TESTO -
Il mandolino, questo sconosciuto

di Francesca Vinci // pubblicato il 30 Settembre, 2010

Suonatori di mandolino unitevi, il mondo non si è dimenticato di voi.
Certo non sono più questi i tempi alla viennese, dove la sera si giocava a carte e a parole, quando fra un sarcasmo e l’altro si suonava all’italiana, facendo attenzione a non perdere le impalcature. 
Suonare il mandolino, allora, aveva un certo non so che, era chic, sapeva di foresto. E oggi chi lo sa suonare, a parte il Capitano Corelli? 
Questo legno cordato è indubbiamente un versatile cosmopolita: non c’è popolo che non ne abbia uno. Eppure è tutto nostro. Si parla in milanese (il più antico a sei corde singole), in genovese, catanese, brianzolo, ma anche irlandese, portoghese, cileno. Di mandolini o quasi ce ne saranno sicuramente altri, ma di tutti non si può fare elenco: basti considerare che tante e talmente varie sono state le sperimentazioni architettoniche di questo strumento da aver creato la necessità di contraddistinguere un “classico”, la goccia napoletana a quattro corde doppie omofone.

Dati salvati
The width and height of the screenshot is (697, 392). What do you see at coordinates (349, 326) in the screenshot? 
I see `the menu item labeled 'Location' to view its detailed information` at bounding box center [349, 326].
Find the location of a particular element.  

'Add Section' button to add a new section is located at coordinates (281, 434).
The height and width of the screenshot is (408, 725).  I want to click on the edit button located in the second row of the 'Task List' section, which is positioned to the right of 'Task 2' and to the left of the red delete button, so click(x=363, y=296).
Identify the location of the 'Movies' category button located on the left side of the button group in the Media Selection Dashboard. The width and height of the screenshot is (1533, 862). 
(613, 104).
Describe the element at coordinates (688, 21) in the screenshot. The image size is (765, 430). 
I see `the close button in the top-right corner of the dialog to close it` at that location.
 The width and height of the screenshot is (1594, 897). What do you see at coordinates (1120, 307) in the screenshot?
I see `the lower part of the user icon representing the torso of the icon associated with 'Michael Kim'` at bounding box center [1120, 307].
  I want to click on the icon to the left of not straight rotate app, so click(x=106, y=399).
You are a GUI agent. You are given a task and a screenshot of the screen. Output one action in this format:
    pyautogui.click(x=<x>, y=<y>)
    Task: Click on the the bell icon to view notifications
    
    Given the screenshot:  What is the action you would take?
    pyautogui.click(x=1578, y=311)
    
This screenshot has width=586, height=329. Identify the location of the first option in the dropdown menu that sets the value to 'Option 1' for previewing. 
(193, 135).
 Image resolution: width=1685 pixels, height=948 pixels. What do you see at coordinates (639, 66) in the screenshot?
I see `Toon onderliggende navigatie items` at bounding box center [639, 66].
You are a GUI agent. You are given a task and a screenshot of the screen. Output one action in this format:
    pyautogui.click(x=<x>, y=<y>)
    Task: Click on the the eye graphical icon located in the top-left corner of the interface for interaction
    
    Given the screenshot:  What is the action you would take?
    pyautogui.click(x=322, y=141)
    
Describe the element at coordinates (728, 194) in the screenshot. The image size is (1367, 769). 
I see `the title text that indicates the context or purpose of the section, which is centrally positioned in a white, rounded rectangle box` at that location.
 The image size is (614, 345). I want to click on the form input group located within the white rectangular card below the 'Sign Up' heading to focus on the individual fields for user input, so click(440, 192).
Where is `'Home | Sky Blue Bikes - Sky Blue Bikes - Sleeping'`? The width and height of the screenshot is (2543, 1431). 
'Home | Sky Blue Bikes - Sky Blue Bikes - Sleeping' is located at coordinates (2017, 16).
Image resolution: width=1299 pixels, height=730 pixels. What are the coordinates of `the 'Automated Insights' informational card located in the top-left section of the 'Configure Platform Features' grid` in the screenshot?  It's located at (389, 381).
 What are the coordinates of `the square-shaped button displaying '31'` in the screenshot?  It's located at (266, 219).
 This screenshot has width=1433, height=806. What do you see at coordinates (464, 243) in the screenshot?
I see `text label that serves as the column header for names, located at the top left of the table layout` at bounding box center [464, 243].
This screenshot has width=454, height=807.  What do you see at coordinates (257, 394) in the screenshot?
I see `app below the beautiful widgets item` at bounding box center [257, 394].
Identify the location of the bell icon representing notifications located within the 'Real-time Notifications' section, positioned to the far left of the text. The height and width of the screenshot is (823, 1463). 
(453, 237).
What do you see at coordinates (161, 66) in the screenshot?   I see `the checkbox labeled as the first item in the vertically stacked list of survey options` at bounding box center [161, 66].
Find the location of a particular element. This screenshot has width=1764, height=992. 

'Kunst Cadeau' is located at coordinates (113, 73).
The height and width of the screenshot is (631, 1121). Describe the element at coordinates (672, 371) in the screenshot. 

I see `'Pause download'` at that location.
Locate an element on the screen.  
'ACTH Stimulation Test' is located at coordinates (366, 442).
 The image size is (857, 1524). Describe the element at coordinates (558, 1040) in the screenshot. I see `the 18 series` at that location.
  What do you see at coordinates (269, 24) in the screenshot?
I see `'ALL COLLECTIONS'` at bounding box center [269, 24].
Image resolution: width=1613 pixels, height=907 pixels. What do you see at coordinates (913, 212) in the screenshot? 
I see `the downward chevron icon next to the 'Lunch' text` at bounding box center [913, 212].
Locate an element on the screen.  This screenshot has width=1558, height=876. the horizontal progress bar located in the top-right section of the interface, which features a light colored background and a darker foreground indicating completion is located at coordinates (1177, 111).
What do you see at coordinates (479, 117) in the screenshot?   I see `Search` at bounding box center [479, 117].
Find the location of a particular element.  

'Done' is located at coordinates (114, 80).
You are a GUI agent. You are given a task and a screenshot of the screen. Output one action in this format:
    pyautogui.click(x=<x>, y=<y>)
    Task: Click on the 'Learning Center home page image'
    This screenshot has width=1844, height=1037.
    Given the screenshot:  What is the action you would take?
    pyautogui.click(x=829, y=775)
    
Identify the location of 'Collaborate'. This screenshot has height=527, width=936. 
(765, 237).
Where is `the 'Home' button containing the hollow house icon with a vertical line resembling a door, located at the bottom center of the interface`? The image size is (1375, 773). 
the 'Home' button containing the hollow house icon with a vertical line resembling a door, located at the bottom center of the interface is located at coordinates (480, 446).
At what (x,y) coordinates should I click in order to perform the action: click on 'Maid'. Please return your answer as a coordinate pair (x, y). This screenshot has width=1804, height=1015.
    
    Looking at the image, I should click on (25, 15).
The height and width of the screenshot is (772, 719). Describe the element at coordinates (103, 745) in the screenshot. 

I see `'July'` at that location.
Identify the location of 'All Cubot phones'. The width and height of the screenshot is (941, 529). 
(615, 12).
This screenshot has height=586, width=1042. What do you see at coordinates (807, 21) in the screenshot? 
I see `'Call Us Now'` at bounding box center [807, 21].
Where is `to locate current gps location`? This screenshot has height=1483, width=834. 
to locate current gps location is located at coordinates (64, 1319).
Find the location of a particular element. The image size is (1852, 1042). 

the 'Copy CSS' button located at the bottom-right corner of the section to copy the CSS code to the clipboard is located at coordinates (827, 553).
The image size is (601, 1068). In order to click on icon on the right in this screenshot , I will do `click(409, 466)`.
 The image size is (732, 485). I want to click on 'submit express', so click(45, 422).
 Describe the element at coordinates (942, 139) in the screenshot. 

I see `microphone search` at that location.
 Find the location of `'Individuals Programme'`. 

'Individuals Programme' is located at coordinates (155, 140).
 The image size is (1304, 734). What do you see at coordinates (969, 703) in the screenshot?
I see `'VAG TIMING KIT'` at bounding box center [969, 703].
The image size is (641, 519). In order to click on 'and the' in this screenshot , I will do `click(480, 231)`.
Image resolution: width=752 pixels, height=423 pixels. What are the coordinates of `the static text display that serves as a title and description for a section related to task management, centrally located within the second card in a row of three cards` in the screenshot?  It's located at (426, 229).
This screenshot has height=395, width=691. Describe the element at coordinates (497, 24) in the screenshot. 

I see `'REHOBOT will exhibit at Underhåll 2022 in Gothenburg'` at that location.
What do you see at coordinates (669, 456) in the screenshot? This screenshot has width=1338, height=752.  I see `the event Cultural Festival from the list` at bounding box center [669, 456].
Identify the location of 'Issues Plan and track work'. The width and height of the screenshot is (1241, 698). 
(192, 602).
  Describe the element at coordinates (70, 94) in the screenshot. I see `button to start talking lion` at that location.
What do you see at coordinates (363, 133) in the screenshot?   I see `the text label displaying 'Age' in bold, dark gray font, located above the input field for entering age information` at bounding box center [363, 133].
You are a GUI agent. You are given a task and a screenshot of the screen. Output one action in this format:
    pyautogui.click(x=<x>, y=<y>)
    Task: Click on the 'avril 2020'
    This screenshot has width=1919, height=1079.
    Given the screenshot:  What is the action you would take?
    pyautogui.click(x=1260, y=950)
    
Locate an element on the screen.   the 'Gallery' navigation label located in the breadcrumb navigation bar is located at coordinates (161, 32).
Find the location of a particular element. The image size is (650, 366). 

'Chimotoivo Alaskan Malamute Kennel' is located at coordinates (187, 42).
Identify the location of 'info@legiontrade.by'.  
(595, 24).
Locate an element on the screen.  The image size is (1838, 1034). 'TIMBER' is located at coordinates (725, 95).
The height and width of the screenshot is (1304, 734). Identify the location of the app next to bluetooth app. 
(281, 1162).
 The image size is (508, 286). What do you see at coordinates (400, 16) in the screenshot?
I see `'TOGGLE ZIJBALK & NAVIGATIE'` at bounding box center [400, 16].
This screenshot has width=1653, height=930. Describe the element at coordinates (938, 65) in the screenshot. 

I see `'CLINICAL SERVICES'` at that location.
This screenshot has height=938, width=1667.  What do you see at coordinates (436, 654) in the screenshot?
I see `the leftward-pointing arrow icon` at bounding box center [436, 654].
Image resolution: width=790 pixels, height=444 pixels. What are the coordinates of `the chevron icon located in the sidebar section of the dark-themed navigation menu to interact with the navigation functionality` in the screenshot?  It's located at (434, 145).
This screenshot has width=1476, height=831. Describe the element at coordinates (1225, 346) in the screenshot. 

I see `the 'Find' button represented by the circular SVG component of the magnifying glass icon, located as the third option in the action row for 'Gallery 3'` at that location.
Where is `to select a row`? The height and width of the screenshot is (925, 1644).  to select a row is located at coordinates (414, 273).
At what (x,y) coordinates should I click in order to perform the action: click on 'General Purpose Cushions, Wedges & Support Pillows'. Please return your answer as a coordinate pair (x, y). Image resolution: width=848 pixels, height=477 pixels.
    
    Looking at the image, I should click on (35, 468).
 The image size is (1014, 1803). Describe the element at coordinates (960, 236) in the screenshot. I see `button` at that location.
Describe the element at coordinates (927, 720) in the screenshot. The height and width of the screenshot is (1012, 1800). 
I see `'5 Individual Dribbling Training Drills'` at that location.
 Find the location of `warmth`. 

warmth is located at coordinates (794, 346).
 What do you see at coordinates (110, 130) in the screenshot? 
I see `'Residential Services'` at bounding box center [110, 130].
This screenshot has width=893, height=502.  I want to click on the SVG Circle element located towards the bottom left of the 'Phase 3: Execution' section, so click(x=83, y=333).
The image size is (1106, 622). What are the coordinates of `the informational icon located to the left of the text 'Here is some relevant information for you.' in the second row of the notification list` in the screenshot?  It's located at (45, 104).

COMPITI DA SVOLGERE -
A) Modifica il passo del testo sul mandolino da "di Francesca Vinci" a "il Capitano Corelli?" e riscrivilo mettendo "liuto" al posto di "mandolino".
B) Prosegui il testo sul mandolino dal punto in cui si ferma.
Le voci sono materiale a parte, separato dal testo sul mandolino.

RISPOSTE AI COMPITI -
A)
di Francesca Vinci // pubblicato il 30 Settembre, 2010

Suonatori di liuto unitevi, il mondo non si è dimenticato di voi.
Certo non sono più questi i tempi alla viennese, dove la sera si giocava a carte e a parole, quando fra un sarcasmo e l’altro si suonava all’italiana, facendo attenzione a non perdere le impalcature. 
Suonare il liuto, allora, aveva un certo non so che, era chic, sapeva di foresto. E oggi chi lo sa suonare, a parte il Capitano Corelli?

B)
Nel XVII secolo proprio i maestri napoletani ne crearono di splendidi esemplari, sostituendo alle corde in ottone quelle in acciaio, più funzionali. E furono i cantori napoletani a conquistare il cuore della Regina d’Italia, quella della Margherita, che ne fece oggetto di studio (fu allieva di Carlo Munier della Casa Vinaccia) e di passione.
Quando una moda sosta ai piani alti, per forza di cose emana influssi fin nelle più profonde radici della massa e il mandolino non è certo uno strumento classista.
Non era nato popolare, ma per dita di corte e femminili, in affiato al repertorio violinistico. Sarebbe tuttavia arrivato col tempo là dove la musica va a cercare i suoi nuovi suoni, tra la povera gente.
Così, una massa di individui che poco ancora accomunava, talvolta neppure una lingua, si ritrovò unita nell’emettere suoni da una cassa armonica che si tiene in braccio come un bambino. 
In onore della prima cittadina italiana, che si prodigò anche come pianista accompagnatore di Vailati uno dei massimi in mandolino, le orchestre di strumenti a pizzico fiorirono in tutte le più grandi città e fra queste il “Regio Circolo Mandolinistico Regina Margherita di Firenze".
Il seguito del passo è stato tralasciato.